First came the manifold glories of the First String Quartet, played by an apparently ad hoc ensemble comprising violinists Roger Wilkie and Clayton Haslop, violist Michael Nowak and cellist Rowena Hamill.
A more probingly subtle, sonorous and cohesive exposition of its darting lyric suggestions and ever-shifting rhythms is difficult to recall, even from the celebrated, permanently constituted groups that have brought it to town in recent seasons.
The program’s midsection offered a male vocal octet, under the scrupulous direction of Nick Strimple, in a selection of Bartok arrangements of Slovak folk songs and, even more engrossingly, the quirky modalities and offbeat rhythms of the Opus 50 set of Old Hungarian Folk Songs.
The Strimple singers presented this rarely encountered (anywhere, we’d wager) material with a thrilling blend of concert-hall polish and folksy vigor. Individual credits for the singers were inexcusably absent from the printed program.
The evening concluded with the bracing strains of the 1938 “Contrasts,” in which clarinetist Amanda Walker crooned, bawled and caressed the part created for Benny Goodman with lushly varied tone and all the rhythmic cheekiness in the world, while violinist Haslop attended to his duties with unassuming virtuosity without giving in to the temptations of “expressive” scraping.

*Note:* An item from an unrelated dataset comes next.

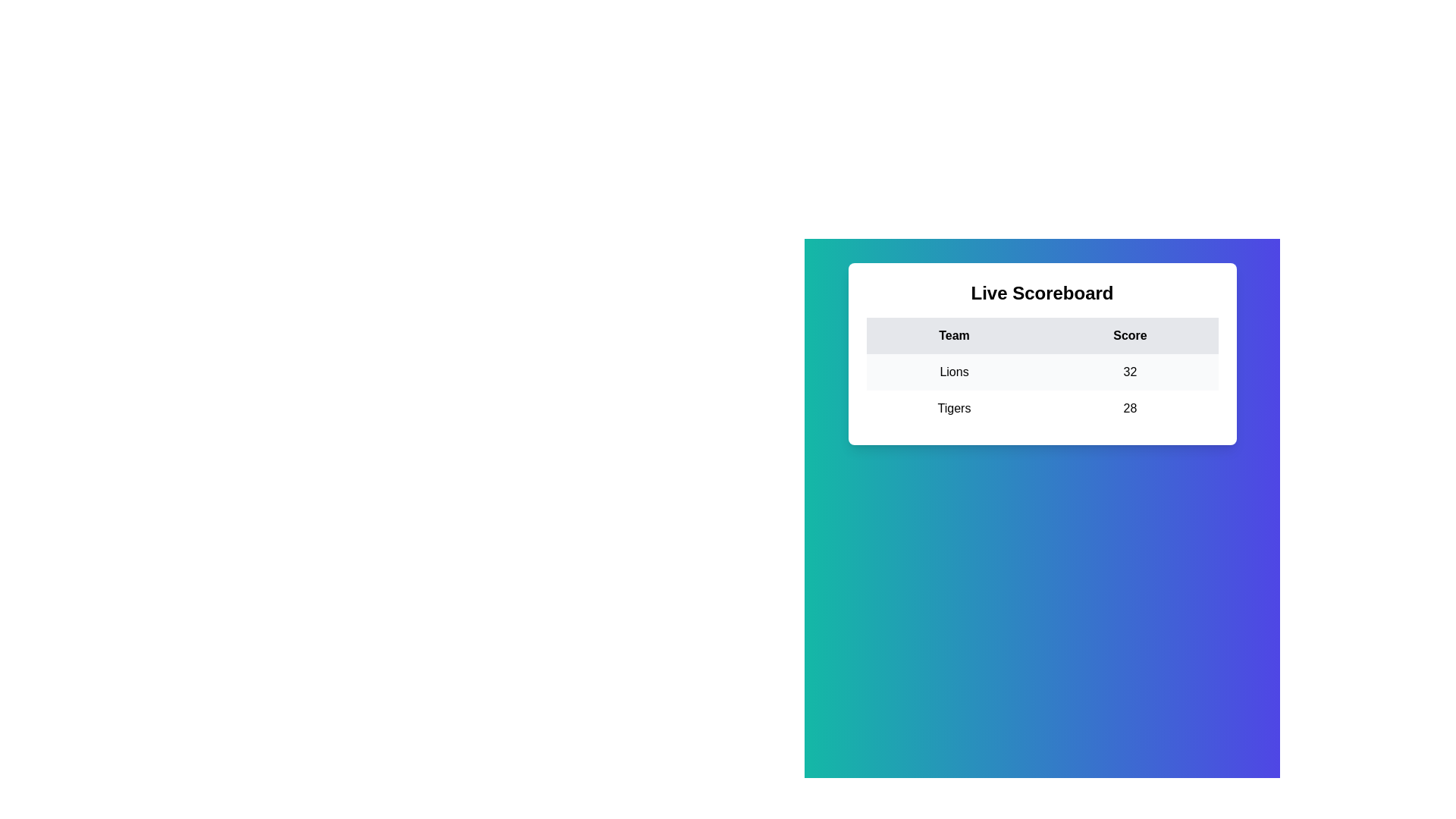 This screenshot has width=1456, height=819. What do you see at coordinates (1041, 353) in the screenshot?
I see `the 'Live Scoreboard' box which displays team scores for 'Lions' and 'Tigers'` at bounding box center [1041, 353].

One had to take on faith a good deal of what the fluent and strong pianist, Joanne Pearce-Martin, was doing, since the acoustics of the Getty’s Peristyle Garden do strange, blurry things to the piano’s bass. But there could be no doubt that the three artists were functioning as a tightly knit unit, sensitively attuned to the Bartok idiom.
Our only regret regarding an evening offering such rewards was that it might have been a one-shot affair. Anything this good deserves repetition, even permanence.